SUPPLIED MATERIAL
----

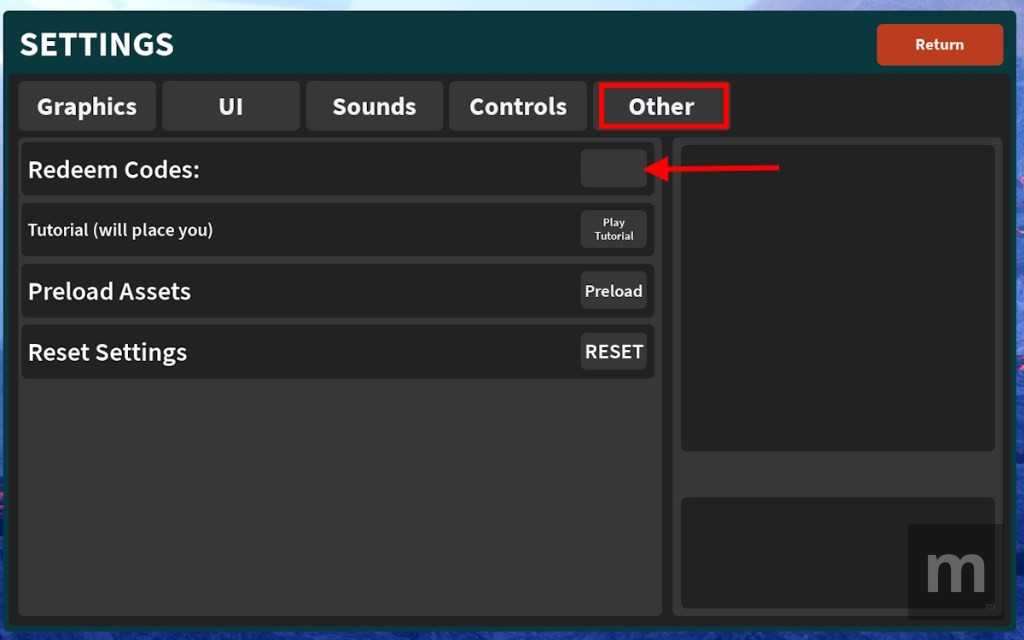Image resolution: width=1024 pixels, height=640 pixels.
Task: Click the "Tutorial (will place you)" label
Action: click(120, 230)
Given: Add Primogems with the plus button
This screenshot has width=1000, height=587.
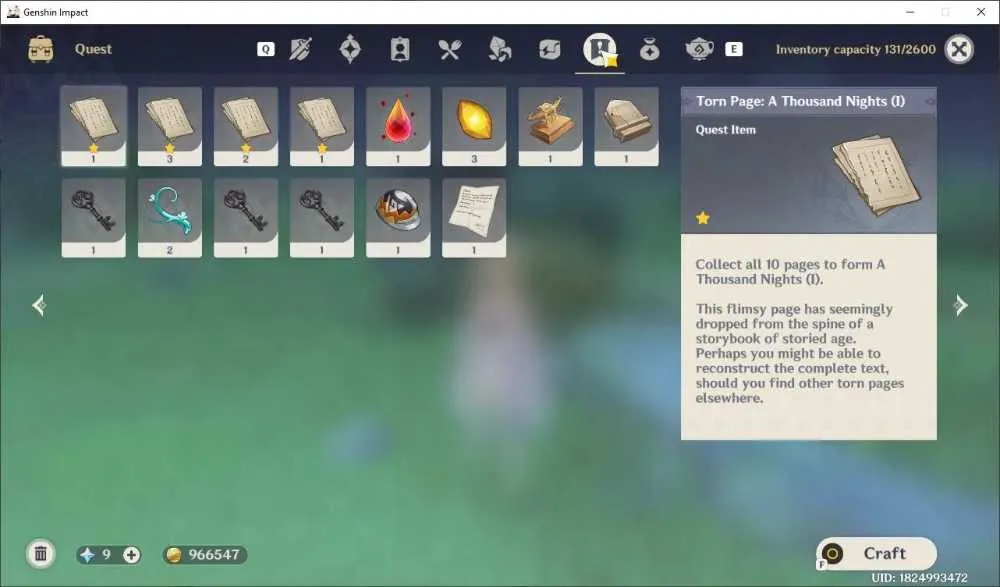Looking at the screenshot, I should 131,554.
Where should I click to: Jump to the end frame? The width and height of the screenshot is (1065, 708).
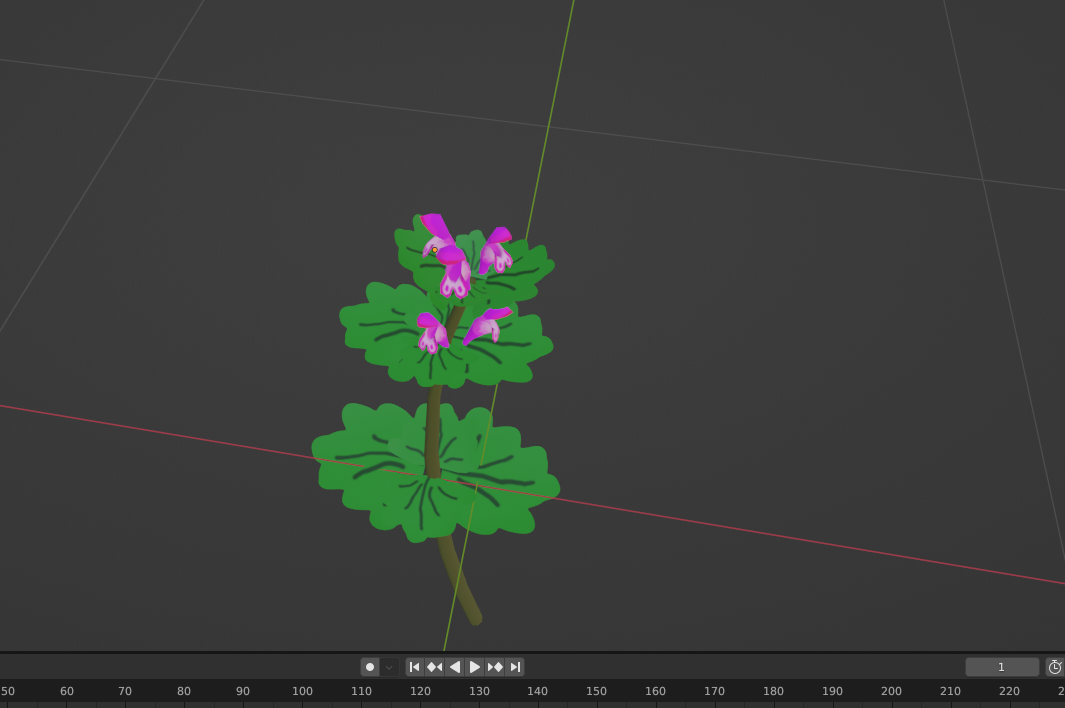pyautogui.click(x=515, y=667)
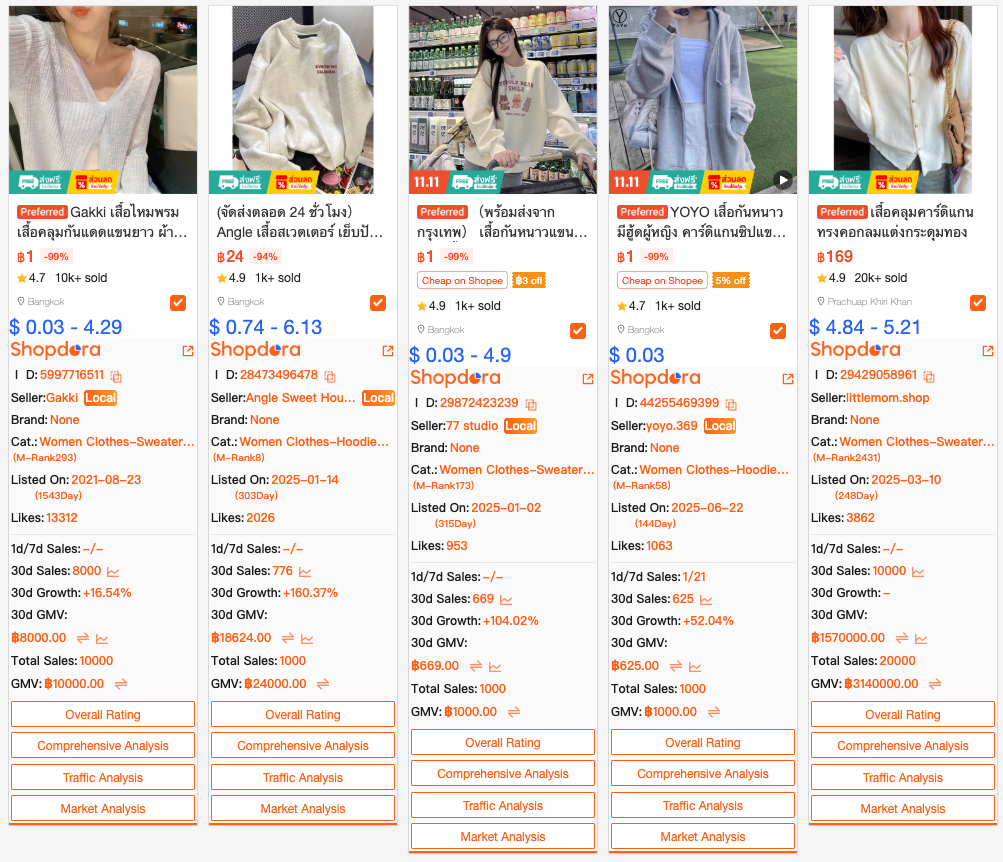Uncheck the Gakki product checkbox
The image size is (1003, 862).
(x=178, y=302)
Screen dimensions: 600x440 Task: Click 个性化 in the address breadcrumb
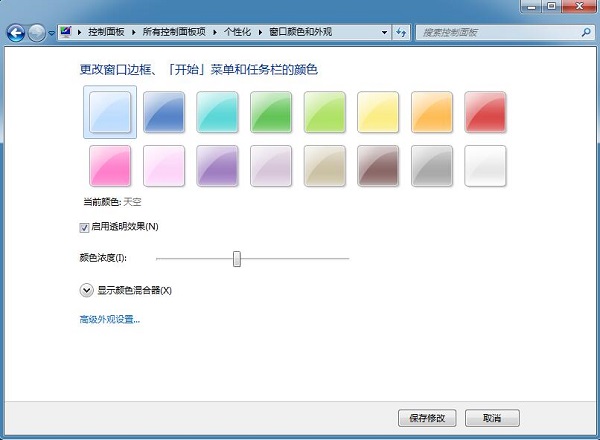(x=239, y=33)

----

TASK TO COMPLETE
Every line from the one with "Given: Add Primogems with the plus button" through the last line of the data must be copied exactly. Leave the pictures out.

PROBLEM SOLUTION
Given: Add Primogems with the plus button
This screenshot has width=1000, height=587.
Looking at the screenshot, I should 131,554.
Where should I click to: Jump to the end frame? The width and height of the screenshot is (1065, 708).
pyautogui.click(x=515, y=667)
Uncheck the Gakki product checkbox
The image size is (1003, 862).
(x=178, y=302)
Screen dimensions: 600x440 Task: Click 个性化 in the address breadcrumb
(x=239, y=33)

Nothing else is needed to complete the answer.